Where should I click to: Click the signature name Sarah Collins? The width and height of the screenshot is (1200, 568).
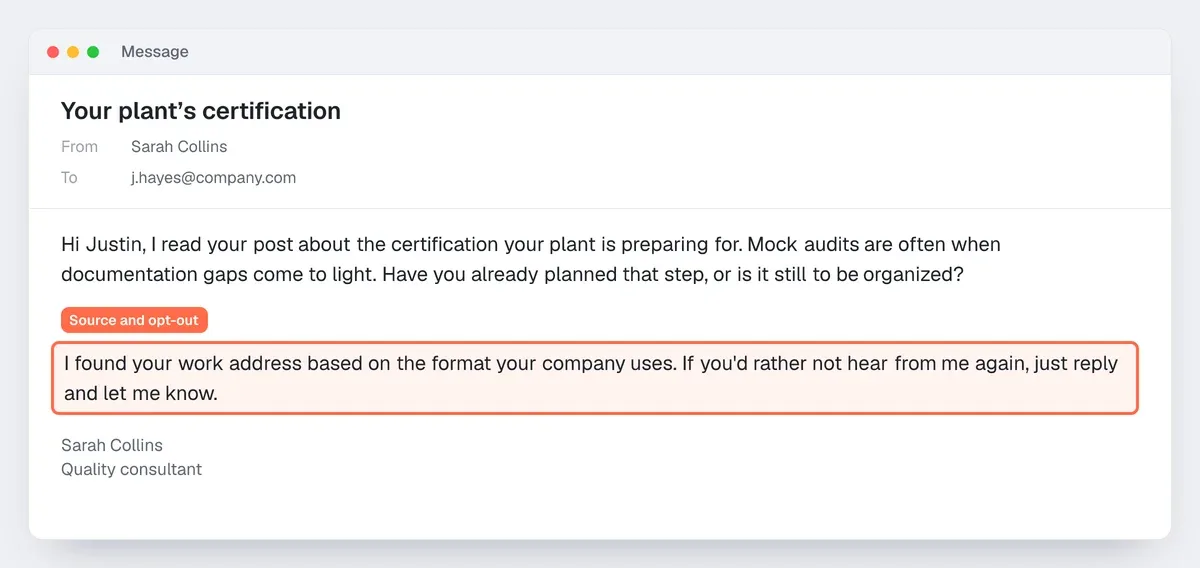click(112, 445)
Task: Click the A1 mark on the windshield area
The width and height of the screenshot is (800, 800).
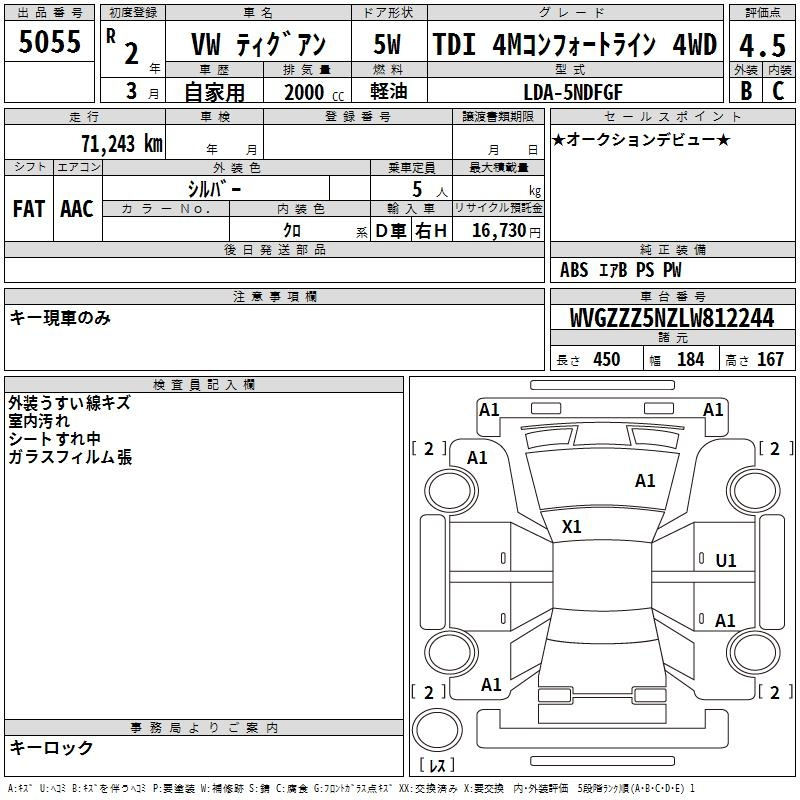Action: (645, 481)
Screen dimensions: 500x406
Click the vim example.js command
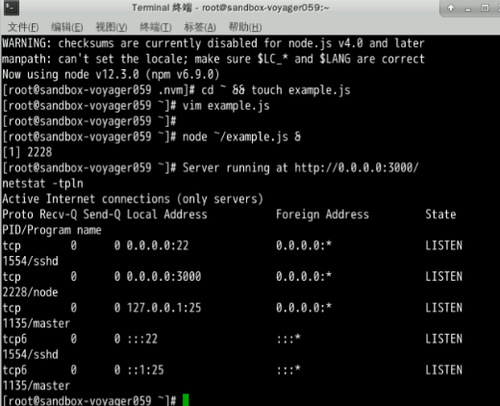tap(226, 106)
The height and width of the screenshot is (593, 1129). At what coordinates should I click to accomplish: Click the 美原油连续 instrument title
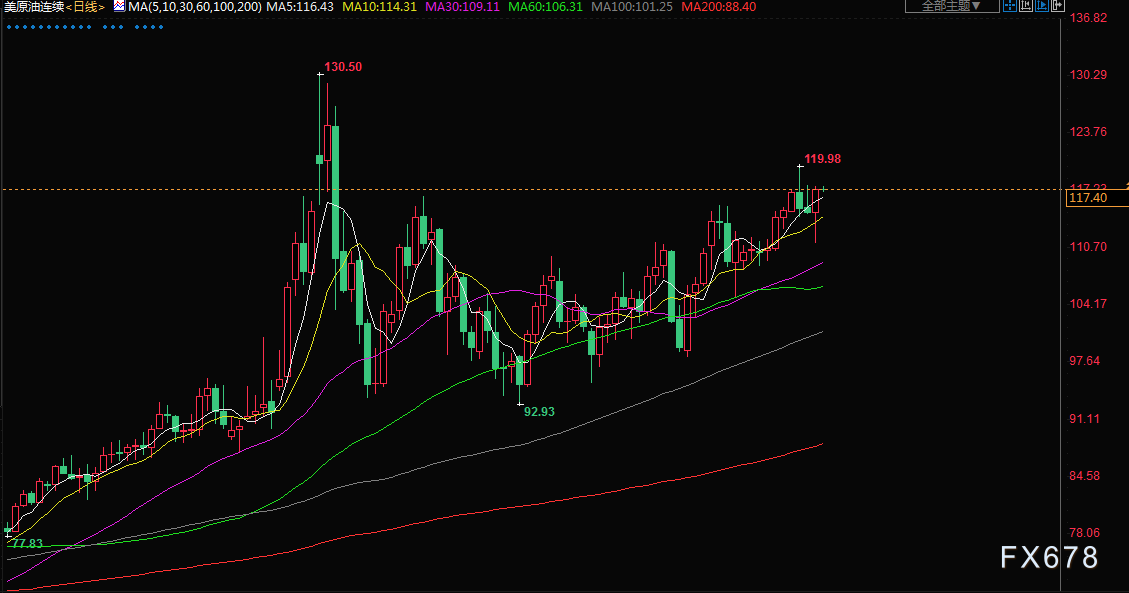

——————————

What the task asks —
The data above, line by line: transcribe it exactly and drop the pictures.

Response to this exercise —
Where should I click to: Click the signature name Sarah Collins? The width and height of the screenshot is (1200, 568).
click(112, 445)
Task: Click the A1 mark on the windshield area
The width and height of the screenshot is (800, 800).
Action: (645, 481)
Screen dimensions: 500x406
Click the vim example.js command
tap(226, 106)
The height and width of the screenshot is (593, 1129). At what coordinates should I click to accomplish: Click the 美原油连续 instrument title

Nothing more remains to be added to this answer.